Melissa und Reynaud begannen den letzten der Annarchen zu foltern, Reynaud trainierte seine Gabe Dinge nur mit Hilfe seines Geistes zu bewegen durch die drastische Umgestaltung des Körpers des Opfers.
Durga aber dachte einen Moment nach, schnappte sich dann zwei Krüge mit Bier vom Buffet und begann dann eine kleine Unterhaltung mit Vlad dem Pfähler, der in der Nähe der Voivoden stand und seines Schicksals harrte.
Keinen Moment zu früh wie es schien, die Stadt war nicht nur von 6 Annarchen angegriffen worden und die anderen hatten einige Häuser in der Stadt, aber auch Burg Hermanstadt angegriffen und in Brand gesetzt.
Kaum das Dominus mitteilte, dass er das Elysium auf Grund des Brands verlassen würde, brach eine Panik aus.
Nicht nur die Kainiten fürchteten um ihr Leben auch die Menschen gerieten in Panik.

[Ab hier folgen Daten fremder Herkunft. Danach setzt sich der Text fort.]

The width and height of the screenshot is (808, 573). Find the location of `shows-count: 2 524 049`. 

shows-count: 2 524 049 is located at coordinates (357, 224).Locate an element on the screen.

Aber Viktor behielt einen kühlen Kopf, er hatte sich bis gerade mit Lucita unterhalten und schlug jetzt vor die Wand nach einem Geheimgang abzusuchen, in der Finsternis würden sie ihn spüren können. Schon bald wurde er fündig, hinter einem der Teppiche befand sich wirklich ein geheimgang, auch ein Bediensteter schien diesen zu suchen, aber ein paar Meter an der falschen Stelle. Ohne sich um diesen zu kümmern, benachrichtigte er über Reynaud, der sich gleich gedacht hatte, das Viktor der Ausweg war, seinen Prinzen. Lucita konnte sich um sich selbst kümmern, aber Arianne nahm sein Angebot sie aus der Todesfalle zu führen dankend an. Melissa, Durga und auch Dracula wurden von Reynaud zum Geheimgang geführt und gemeinsam verschwanden sie hinter dem Wandteppich und aus der Burg.
Nicht ohne das Ende des Geheimganges mit einem Feuer zu versiegeln, sodass ihnen niemand mehr folgen konnte.

Durga wollte schon in die Stadt davonstürmen, aber Melissa hielt sie auf. Schließlich einigte man sich darauf, dass Vlad die Kutsche holte damit die Vampire den Feuern in der Stadt nicht zu Nahe kamen. Gemeinsam fuhren sie dann auf dem Planenwagen davon, Durga und Vlad auf dem Kutschbock, Adonai, Arianne, Reynaud und Viktor hinten.

Am Tor wurden sie von einer großen Gruppe Annarchen aufgehalten, aber man erkannte Durga als den Prinzen von Kronstadt. Da sie ihre Stadt neutral hielten und bei der Vernichtung Tzimisces geholfen hatten, ließ man sie unbehelligt passieren.

Den Rest der Nacht verbrachten die Vampire und auch Vlad schweigend, wobei er später von Durga aufgefordert wurde sich auszuruhen, damit er tags Wache halten konnte. Man überlegte ob man ihm Trauen könne, aber er versicherte mehrmals glaubhaft, dass er ein Ehrenmann war und nciht vergessen würde, wer ihm geholfen hatte den eventuellen Scharfrichtern zu entkommen. Außerdem hatte man sowieso keine Wahl, wenn er gewollt hätte, hätten ihn die zwei Drohnen und auch ein bisschen Erde nicht davon abgehalten die Kainiten während des Tages umzubringen.
Das hätte schon einer der Vampire mittels Beherrshung selbst in die Hand nehmen müssen.
So ruhte er sich in den frühen Morgenstunden hinten im Wagen aus, wachte des Tags über den gewaltigen Planwagen und am nächsten Abend erwachten alle genauso wie sie sich zuvor schlafen legten, nur ein bisschen hungriger.